Problem description:
All of the data should be restated exactly as it stands.
──────── Raw data
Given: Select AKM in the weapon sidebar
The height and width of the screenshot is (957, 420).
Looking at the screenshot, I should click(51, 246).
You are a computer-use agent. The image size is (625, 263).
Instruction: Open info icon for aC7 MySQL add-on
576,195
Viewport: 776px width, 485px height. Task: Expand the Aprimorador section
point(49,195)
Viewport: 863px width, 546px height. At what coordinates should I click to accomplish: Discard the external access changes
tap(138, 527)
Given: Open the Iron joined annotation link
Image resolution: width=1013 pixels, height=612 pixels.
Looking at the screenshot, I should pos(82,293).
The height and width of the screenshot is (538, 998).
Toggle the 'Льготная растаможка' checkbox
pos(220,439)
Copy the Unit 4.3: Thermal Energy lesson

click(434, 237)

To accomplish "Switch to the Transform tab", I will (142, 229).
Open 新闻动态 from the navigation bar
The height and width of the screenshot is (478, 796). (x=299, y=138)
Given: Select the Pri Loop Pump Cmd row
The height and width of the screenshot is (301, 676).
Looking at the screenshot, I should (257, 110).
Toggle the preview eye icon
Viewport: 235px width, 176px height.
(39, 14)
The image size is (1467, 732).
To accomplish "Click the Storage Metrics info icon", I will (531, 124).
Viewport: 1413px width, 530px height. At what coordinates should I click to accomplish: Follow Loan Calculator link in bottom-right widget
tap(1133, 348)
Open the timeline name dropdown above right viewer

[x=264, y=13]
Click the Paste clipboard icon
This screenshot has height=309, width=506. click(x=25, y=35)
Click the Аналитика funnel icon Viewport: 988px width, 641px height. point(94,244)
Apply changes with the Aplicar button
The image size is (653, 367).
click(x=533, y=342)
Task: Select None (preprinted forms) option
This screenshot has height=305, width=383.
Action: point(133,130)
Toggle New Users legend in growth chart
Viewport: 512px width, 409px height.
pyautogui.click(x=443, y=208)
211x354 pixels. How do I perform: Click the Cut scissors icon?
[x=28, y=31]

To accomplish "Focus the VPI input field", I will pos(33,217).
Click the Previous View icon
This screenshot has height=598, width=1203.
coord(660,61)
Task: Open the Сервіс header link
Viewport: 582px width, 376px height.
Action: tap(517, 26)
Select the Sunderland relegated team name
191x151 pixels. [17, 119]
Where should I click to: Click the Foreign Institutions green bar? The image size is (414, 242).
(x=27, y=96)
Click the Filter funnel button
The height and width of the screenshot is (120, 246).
────────────────
Exercise solution:
Given: Select AKM in the weapon sidebar
The height and width of the screenshot is (957, 420).
Looking at the screenshot, I should click(51, 246).
You are a computer-use agent. The image size is (625, 263).
Instruction: Open info icon for aC7 MySQL add-on
576,195
Viewport: 776px width, 485px height. Task: Expand the Aprimorador section
point(49,195)
Viewport: 863px width, 546px height. At what coordinates should I click to accomplish: Discard the external access changes
tap(138, 527)
Given: Open the Iron joined annotation link
Image resolution: width=1013 pixels, height=612 pixels.
Looking at the screenshot, I should pos(82,293).
The height and width of the screenshot is (538, 998).
Toggle the 'Льготная растаможка' checkbox
pos(220,439)
Copy the Unit 4.3: Thermal Energy lesson

click(434, 237)

To accomplish "Switch to the Transform tab", I will (142, 229).
Open 新闻动态 from the navigation bar
The height and width of the screenshot is (478, 796). (x=299, y=138)
Given: Select the Pri Loop Pump Cmd row
The height and width of the screenshot is (301, 676).
Looking at the screenshot, I should (257, 110).
Toggle the preview eye icon
Viewport: 235px width, 176px height.
(39, 14)
The image size is (1467, 732).
To accomplish "Click the Storage Metrics info icon", I will (531, 124).
Viewport: 1413px width, 530px height. At what coordinates should I click to accomplish: Follow Loan Calculator link in bottom-right widget
tap(1133, 348)
Open the timeline name dropdown above right viewer

[x=264, y=13]
Click the Paste clipboard icon
This screenshot has height=309, width=506. click(x=25, y=35)
Click the Аналитика funnel icon Viewport: 988px width, 641px height. point(94,244)
Apply changes with the Aplicar button
The image size is (653, 367).
click(x=533, y=342)
Task: Select None (preprinted forms) option
This screenshot has height=305, width=383.
Action: point(133,130)
Toggle New Users legend in growth chart
Viewport: 512px width, 409px height.
pyautogui.click(x=443, y=208)
211x354 pixels. How do I perform: Click the Cut scissors icon?
[x=28, y=31]

To accomplish "Focus the VPI input field", I will pos(33,217).
Click the Previous View icon
This screenshot has height=598, width=1203.
coord(660,61)
Task: Open the Сервіс header link
Viewport: 582px width, 376px height.
Action: tap(517, 26)
Select the Sunderland relegated team name
191x151 pixels. [17, 119]
Where should I click to: Click the Foreign Institutions green bar? The image size is (414, 242).
(x=27, y=96)
Click the Filter funnel button
The height and width of the screenshot is (120, 246).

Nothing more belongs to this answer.